Translational Medical Oncology Group (Oncomet), Health Research Institute of Santiago de Compostela (IDIS), University Hospital of Santiago de Compostela (SERGAS), Trav. Choupana s/n, 15706, Santiago de Compostela, Spain.
Institute CRETUS, Group of Nonlinear Physics, Department of Physics, University of Santiago de Compostela, 15782, Santiago de Compostela, Spain.
Sci Rep. 2021 Dec 1;11(1):23231. doi: 10.1038/s41598-021-02482-x.

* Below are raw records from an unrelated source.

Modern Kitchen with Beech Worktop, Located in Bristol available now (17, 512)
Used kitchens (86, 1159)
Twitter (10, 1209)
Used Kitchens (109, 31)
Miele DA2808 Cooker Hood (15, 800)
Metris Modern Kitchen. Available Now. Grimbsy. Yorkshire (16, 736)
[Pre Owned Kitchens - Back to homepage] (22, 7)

Homing of circulating tumour cells (CTC) at distant sites represents a critical event in metastasis dissemination. In addition to physical entrapment, probably responsible of the majority of the homing events, the vascular system provides with geometrical factors that govern the flow biomechanics and impact on the fate of the CTC. Here we mathematically explored the distribution of velocities and the corresponding streamlines at the bifurcations of large blood vessel and characterized an area of low-velocity at the carina of bifurcation that favours the residence of CTC. In addition to this fluid physics effect, the adhesive capabilities of the CTC provide with a biological competitive advantage resulting in a marginal but systematic arrest as evidenced by dynamic in vitro recirculation in Y-microchannels and by perfusion in in vivo mice models. Our results also demonstrate that viscosity, as a main determinant of the Reynolds number that define flow biomechanics, may be modulated to limit or impair CTC accumulation at the bifurcation of blood vessels, in agreement with the apparent positive effect observed in the clinical setting by anticoagulants in advanced oncology disease.
循环肿瘤细胞 (CTC) 在远处部位的归巢是转移扩散的一个关键事件。除了可能导致大多数归巢事件的物理截留外,血管系统还提供了控制血流生物力学并影响 CTC 命运的几何因素。在这里,我们从数学上探讨了大血管分叉处的速度分布和相应的流线,并在分叉的嵴处描述了一个低速度区域,有利于 CTC 的停留。除了这种流体物理效应外,CTC 的黏附能力提供了一种生物学竞争优势,导致 CTC 出现轻微但系统的停滞,这在 Y 型微通道中的体外动态再循环和体内小鼠模型中的灌注中得到了证实。我们的研究结果还表明,作为决定血流生物力学的雷诺数主要决定因素的粘度,可通过调制来限制或损害 CTC 在血管分叉处的积累,这与在晚期肿瘤疾病中抗凝剂在临床环境中观察到的明显积极效果一致。